──────── GIVEN RECORDS

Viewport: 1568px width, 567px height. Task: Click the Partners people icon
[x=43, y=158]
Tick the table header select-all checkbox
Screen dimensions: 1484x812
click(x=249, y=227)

────────────────
──────── GIVEN RECORDS

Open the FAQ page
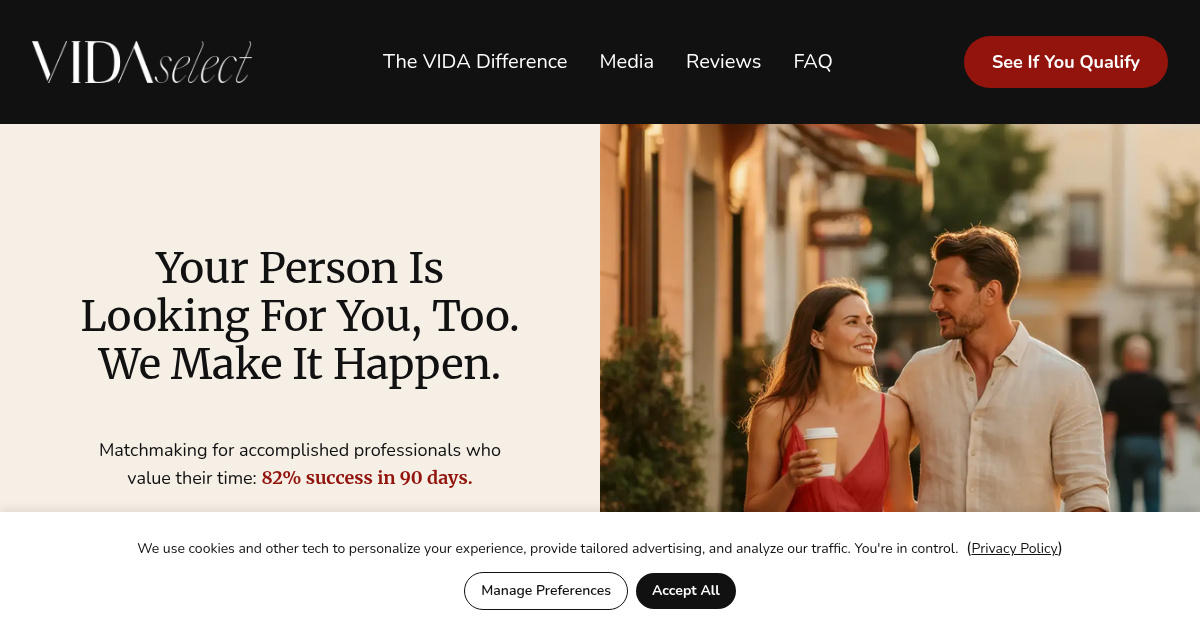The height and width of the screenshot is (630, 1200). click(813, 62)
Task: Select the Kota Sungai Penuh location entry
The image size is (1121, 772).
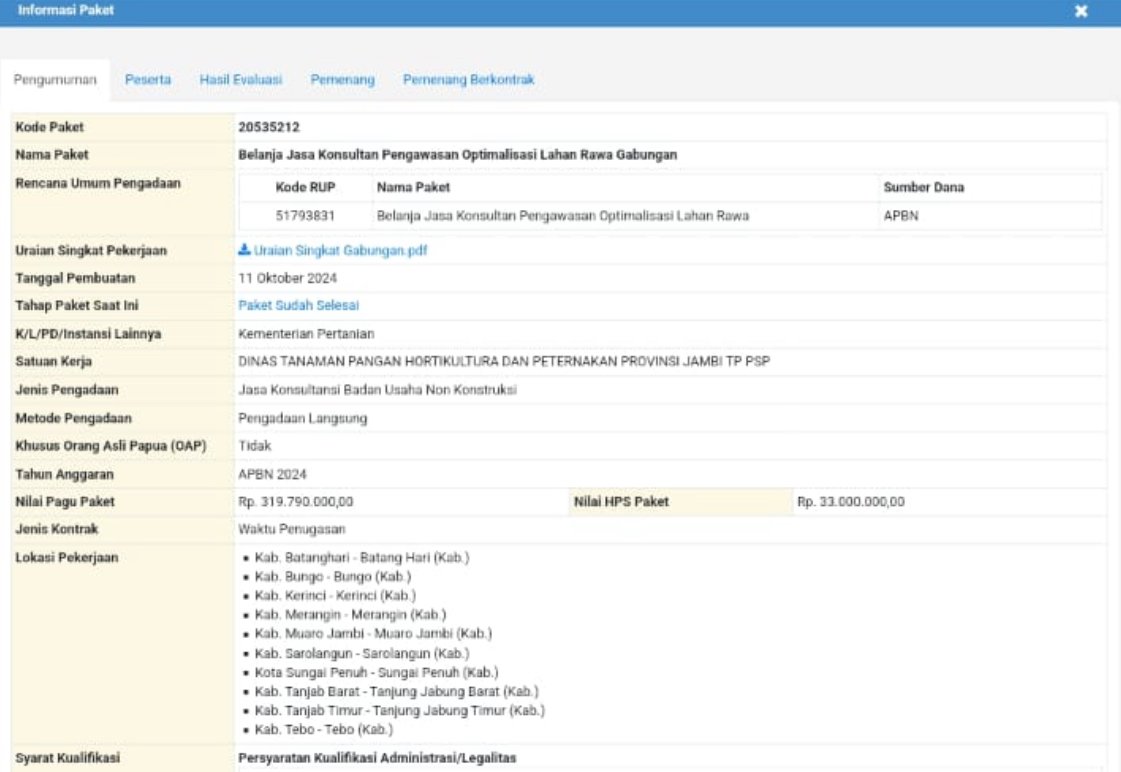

────────────────

TASK DESCRIPTION:
Everything above from the line containing "Task: Select the" down to the line containing "The image size is (1121, 772)." should be copied exactly, both end lines included, and nothing else.

ANSWER SECTION:
Task: Select the Kota Sungai Penuh location entry
The image size is (1121, 772).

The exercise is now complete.